*** SUPPLIED TEXT Section Begins ***

PF Rules- Big news for PF account holders. There may be a big change in the rules for withdrawing money from the Employees’ Provident Fund (EPF) account of salaried employees. Now you will not have to wait till you leave your job or retire. The central government is considering relaxing the stringent rules for withdrawing money from retirement funds. According to reports, this may allow subscribers to withdraw the entire amount or a part of it once every 10 years.
Currently, you can withdraw the entire amount of PF only after retirement. Apart from this, money can usually be withdrawn at the age of 58 or if you remain unemployed for more than two months.
What changes are going to happen in PF?
According to reports, if these changes are implemented, members will be able to withdraw their entire amount even at the age of 30. This will allow members to choose how to use their EPF savings. The government may allow withdrawal of only 60 percent of the accumulated fund every 10 years, not the entire amount. This is being considered.

*** SUPPLIED TEXT Section Ends ***
*** DATA SUPPLIED Section Begins ***

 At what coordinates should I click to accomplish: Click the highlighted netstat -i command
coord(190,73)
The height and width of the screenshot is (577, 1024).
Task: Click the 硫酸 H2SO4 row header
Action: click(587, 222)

*** DATA SUPPLIED Section Ends ***

◆ **PROBLEMS AND TASKS**
1 - Update the passage of the PF withdrawal article from "PF Rules- Big" to "than two months.", replacing "subscribers" with "account holders".
2 - According to the PF withdrawal article, under what circumstances can PF money currently be withdrawn? List each one.
3 - Continue the article on the proposed PF withdrawal rules.

◆ **RESPONSES TO THE EXERCISE**
1 -
PF Rules- Big news for PF account holders. There may be a big change in the rules for withdrawing money from the Employees’ Provident Fund (EPF) account of salaried employees. Now you will not have to wait till you leave your job or retire. The central government is considering relaxing the stringent rules for withdrawing money from retirement funds. According to reports, this may allow account holders to withdraw the entire amount or a part of it once every 10 years.
Currently, you can withdraw the entire amount of PF only after retirement. Apart from this, money can usually be withdrawn at the age of 58 or if you remain unemployed for more than two months.

2 -
- After retirement (the entire amount)
- At the age of 58
- After remaining unemployed for more than two months

3 -
EPFO has over 7.4 crore members and the fund is worth about Rs 25 lakh crore. Currently, partial withdrawal is restricted to specific needs such as housing, medical emergency, education or marriage.
Rule to withdraw up to 90 percent of the deposited amount
From this month, EPF members can withdraw up to 90 per cent of their deposits to buy land or build a house. Earlier, only those whose savings had grown for five consecutive years were eligible to withdraw 90 per cent of the amount for housing needs, but now this limit has been reduced to three years. The EPFO has also increased the limit for advance claims from Rs 1 lakh to Rs 5 lakh, which do not require additional approval from the retirement fund. A June 24 release said this would help members “access funds faster in times of urgent need.”